Sur les frais liés au litige :
12. M. B… a obtenu le bénéfice de l’aide juridictionnelle à titre provisoire. Par suite, son avocate peut se prévaloir des dispositions combinées de l’article L. 761-1 du code de justice administrative et de l’article 37 de la loi susvisée du 10 juillet 1991. Il y a lieu, dans les circonstances de l’espèce et, sous réserve que l’avocate de M. B… renonce à percevoir la part contributive de l’Etat, de mettre à la charge de l’Etat la somme de 1 000 euros à verser à Me Maony. Dans l’hypothèse où l’aide juridictionnelle ne serait pas accordée à titre définitif au requérant par le bureau de l’aide juridictionnelle, cette somme de 1 000 euros sera versée à M. B….
ORDONNE :
Article 1er : M. B… est admis, à titre provisoire, au bénéfice de l’aide juridictionnelle.
Article 2 : L’exécution de la décision du 19 février 2026 du préfet du Finistère refusant de délivrer un titre de séjour à M. B… est suspendue jusqu’à ce qu’il soit statué au fond sur sa légalité par une formation collégiale du tribunal.
Article 3 : Il est enjoint au préfet du Finistère de procéder au réexamen de la situation de M. B… dans un délai d’un mois à compter de la notification de la présente ordonnance et de lui délivrer, dans un délai de quarante-huit heures à compter de cette même notification, une autorisation provisoire de séjour assortie d’une autorisation de travail.

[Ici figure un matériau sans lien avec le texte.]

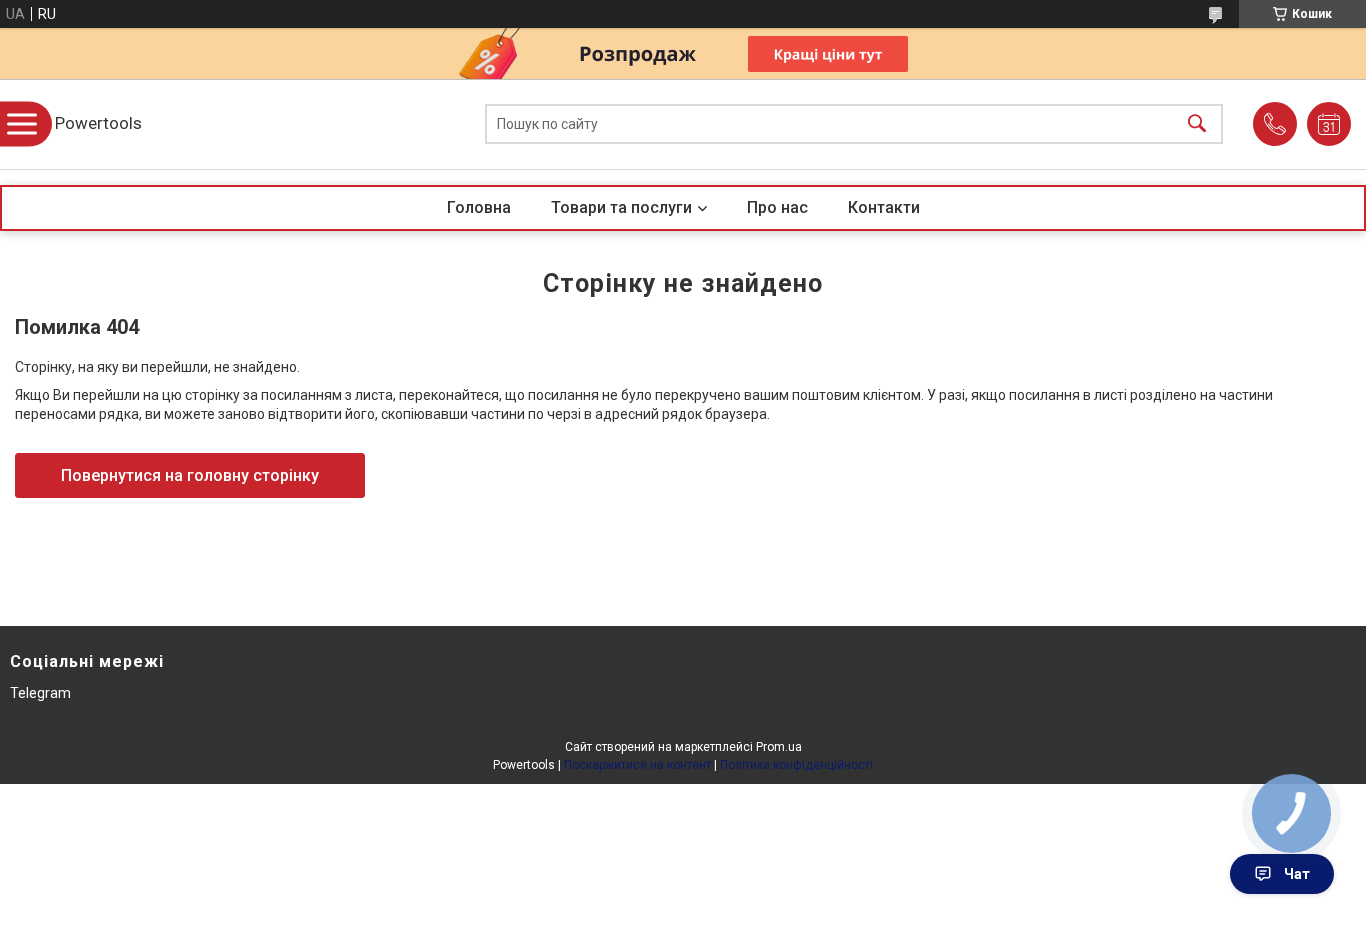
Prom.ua (779, 747)
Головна (479, 207)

Article 4 : L’Etat versera à Me Maony, avocate de M. B…, la somme de 1 000 euros sur le fondement des dispositions de l’article L. 761-1 du code de justice administrative et de l’article 37 de la loi du 10 juillet 1991, sous réserve que celle-ci renonce à la part contributive de l’Etat. Dans l’hypothèse où l’aide juridictionnelle ne serait pas accordée à titre définitif à M. B… par le bureau d’aide juridictionnelle, la somme de 1 000 euros lui sera versée.
Article 5 : Le surplus des conclusions de la requête est rejeté.
Article 6 : La présente ordonnance sera notifiée à M. A… B…, à Me Manon Maony, au préfet du Finistère et au ministre de l’intérieur.
Fait à Rennes, le 14 avril 2026.
La juge des référés,
Signé
M. Thalabard
La République mande et ordonne au ministre de l’intérieur en ce qui le concerne ou à tous commissaires de justice à ce requis en ce qui concerne les voies de droit commun, contre les parties privées, de pourvoir à l’exécution de la présente décision.